Exercise prompt:
Recast the entries from the first line through the line containing "What do you see at coordinates (165, 816)", both inclusive, as a JSON list of strings with one string per line and blank lines omitted.
● ● ● ●
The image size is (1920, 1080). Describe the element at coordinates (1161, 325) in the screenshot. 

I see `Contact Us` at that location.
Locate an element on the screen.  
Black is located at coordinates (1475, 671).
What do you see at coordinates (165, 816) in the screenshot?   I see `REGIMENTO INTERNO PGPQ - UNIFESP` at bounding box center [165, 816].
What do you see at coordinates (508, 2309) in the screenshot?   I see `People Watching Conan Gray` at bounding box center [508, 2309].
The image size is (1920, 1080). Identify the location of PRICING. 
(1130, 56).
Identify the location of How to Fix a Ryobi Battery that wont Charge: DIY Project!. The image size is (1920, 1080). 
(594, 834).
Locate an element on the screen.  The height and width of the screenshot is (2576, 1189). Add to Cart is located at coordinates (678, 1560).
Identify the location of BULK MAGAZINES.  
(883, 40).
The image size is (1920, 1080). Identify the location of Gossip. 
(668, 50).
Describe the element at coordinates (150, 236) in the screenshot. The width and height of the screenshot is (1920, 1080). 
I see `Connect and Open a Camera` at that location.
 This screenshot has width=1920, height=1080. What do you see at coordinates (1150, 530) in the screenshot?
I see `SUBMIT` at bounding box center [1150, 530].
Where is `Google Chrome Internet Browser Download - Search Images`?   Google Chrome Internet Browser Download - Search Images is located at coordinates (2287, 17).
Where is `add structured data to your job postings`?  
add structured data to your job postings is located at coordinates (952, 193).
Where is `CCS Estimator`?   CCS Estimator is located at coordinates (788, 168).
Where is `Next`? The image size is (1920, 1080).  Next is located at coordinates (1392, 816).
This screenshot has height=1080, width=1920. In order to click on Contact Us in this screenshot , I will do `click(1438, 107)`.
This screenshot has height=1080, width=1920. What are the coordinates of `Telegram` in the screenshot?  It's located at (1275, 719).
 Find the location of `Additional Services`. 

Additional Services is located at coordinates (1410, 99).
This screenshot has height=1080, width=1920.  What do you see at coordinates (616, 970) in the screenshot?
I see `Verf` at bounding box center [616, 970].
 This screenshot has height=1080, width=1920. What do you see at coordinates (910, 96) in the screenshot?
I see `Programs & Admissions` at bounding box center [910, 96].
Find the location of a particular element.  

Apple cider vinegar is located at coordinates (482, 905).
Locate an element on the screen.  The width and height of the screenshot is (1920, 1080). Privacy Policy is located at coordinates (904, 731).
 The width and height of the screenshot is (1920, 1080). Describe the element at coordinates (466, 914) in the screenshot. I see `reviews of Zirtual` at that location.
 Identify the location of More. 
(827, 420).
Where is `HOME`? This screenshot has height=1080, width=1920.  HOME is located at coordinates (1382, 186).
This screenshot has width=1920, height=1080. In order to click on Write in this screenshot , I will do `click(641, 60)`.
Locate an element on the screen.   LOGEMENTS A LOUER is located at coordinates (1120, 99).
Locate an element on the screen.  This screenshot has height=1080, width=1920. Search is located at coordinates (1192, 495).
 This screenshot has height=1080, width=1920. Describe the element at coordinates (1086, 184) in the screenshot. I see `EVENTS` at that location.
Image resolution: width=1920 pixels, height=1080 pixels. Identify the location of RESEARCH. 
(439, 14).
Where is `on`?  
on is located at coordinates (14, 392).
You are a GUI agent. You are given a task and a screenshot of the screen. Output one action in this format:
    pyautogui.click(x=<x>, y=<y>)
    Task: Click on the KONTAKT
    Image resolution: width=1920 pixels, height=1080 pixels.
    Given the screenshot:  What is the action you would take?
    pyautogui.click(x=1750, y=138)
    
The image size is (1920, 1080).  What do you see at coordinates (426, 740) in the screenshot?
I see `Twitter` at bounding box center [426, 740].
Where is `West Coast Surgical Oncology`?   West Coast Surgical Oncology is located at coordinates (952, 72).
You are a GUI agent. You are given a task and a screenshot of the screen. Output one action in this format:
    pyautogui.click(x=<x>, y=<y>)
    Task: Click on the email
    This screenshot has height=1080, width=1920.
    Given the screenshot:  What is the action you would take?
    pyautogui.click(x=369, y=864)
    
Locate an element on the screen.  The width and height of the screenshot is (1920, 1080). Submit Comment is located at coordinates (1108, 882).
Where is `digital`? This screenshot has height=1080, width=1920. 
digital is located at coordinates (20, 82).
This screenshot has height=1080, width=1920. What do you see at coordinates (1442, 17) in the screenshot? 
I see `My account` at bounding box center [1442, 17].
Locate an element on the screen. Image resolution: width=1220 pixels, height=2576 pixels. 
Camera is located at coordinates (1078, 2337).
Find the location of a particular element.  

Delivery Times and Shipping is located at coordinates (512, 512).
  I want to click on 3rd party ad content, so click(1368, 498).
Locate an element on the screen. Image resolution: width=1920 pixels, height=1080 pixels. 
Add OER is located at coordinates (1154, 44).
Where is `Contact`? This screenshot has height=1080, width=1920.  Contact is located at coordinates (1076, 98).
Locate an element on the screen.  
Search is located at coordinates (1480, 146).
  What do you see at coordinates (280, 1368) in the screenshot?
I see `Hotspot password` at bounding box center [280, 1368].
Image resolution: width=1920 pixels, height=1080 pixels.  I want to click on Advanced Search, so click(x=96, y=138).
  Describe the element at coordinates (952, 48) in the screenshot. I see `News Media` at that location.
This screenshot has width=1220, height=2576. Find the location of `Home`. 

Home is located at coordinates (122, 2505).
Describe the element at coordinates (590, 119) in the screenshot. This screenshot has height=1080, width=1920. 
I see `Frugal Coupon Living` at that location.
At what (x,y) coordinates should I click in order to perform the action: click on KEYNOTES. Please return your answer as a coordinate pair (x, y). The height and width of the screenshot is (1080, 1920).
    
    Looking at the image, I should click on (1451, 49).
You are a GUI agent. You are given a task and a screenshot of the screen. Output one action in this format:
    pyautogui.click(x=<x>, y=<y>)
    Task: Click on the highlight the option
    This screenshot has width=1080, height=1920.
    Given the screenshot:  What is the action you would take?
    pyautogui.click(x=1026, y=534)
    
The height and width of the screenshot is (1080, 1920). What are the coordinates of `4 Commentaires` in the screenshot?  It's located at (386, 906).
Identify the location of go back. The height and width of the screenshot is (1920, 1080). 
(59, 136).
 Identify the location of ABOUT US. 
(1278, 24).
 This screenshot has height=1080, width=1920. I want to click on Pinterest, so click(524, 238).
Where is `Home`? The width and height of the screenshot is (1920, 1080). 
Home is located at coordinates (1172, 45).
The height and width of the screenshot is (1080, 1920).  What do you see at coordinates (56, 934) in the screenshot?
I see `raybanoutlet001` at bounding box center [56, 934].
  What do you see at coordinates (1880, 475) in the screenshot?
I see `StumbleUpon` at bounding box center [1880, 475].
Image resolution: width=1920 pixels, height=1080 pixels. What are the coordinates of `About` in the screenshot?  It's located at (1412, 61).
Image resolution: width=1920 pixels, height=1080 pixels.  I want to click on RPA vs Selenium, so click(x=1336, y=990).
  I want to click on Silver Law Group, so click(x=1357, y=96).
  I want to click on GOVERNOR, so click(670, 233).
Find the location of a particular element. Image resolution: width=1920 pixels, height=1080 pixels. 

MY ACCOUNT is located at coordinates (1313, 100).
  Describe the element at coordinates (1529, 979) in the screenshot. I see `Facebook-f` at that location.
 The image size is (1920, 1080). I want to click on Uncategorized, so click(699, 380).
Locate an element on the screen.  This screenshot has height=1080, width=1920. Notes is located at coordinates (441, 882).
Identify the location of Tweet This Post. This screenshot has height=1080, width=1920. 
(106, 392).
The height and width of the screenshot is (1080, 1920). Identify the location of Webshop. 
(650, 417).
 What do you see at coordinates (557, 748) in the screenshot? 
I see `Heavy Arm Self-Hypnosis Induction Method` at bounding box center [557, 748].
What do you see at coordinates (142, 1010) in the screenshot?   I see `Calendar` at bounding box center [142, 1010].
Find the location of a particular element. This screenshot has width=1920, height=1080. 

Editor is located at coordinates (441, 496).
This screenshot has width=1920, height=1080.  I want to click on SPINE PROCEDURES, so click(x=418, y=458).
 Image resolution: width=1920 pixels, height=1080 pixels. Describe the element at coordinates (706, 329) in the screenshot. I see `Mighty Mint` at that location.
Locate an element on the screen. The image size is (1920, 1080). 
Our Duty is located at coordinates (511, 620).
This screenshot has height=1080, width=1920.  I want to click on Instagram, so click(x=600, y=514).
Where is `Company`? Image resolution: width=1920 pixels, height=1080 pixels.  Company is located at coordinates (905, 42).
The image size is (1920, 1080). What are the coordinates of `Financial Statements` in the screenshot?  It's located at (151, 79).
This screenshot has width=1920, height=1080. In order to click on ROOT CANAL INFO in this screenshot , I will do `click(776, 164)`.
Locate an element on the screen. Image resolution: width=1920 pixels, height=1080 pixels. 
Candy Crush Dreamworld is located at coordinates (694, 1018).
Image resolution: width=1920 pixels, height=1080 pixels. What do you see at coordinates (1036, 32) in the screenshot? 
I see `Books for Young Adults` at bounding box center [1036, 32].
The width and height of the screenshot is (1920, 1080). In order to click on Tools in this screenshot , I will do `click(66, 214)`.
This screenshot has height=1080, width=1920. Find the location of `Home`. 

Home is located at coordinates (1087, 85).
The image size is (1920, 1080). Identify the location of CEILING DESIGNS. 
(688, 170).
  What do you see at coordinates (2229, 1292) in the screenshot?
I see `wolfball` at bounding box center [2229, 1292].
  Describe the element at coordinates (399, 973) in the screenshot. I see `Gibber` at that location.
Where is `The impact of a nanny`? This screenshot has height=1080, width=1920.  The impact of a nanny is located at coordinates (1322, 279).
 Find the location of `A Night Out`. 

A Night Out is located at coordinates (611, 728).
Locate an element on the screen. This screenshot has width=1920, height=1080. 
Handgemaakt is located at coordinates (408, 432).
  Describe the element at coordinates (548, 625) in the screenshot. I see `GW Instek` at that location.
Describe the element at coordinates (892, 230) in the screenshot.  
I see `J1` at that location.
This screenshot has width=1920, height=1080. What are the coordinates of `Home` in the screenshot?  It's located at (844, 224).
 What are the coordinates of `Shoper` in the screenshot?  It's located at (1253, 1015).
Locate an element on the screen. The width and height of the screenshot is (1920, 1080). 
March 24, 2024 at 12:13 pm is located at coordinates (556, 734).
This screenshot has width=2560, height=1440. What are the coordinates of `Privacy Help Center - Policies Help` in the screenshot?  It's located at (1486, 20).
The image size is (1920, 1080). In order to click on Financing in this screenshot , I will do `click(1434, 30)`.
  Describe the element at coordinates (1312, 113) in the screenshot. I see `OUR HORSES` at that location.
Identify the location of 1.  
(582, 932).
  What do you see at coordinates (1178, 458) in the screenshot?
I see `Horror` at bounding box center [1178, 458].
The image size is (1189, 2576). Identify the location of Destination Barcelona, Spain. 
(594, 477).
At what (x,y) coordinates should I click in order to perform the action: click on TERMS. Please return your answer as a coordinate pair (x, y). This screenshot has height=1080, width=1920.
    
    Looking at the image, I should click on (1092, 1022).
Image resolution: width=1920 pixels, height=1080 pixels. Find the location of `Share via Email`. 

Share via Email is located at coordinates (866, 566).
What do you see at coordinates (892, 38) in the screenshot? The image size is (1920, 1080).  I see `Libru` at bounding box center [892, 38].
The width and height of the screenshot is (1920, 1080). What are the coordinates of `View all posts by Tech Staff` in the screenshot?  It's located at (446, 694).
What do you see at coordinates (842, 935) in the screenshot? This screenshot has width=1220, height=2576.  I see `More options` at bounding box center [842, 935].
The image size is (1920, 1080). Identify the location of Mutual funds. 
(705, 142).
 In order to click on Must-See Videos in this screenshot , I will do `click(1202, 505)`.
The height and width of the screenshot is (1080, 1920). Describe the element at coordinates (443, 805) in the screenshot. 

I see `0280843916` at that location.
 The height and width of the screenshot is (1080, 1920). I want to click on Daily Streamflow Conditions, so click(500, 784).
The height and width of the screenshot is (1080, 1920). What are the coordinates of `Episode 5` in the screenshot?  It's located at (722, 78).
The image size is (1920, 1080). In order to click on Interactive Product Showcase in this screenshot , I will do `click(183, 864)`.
● ● ● ●
Exercise output:
[
  "The image size is (1920, 1080). Describe the element at coordinates (1161, 325) in the screenshot. ",
  "I see `Contact Us` at that location.",
  "Locate an element on the screen.  ",
  "Black is located at coordinates (1475, 671).",
  "What do you see at coordinates (165, 816) in the screenshot?   I see `REGIMENTO INTERNO PGPQ - UNIFESP` at bounding box center [165, 816]."
]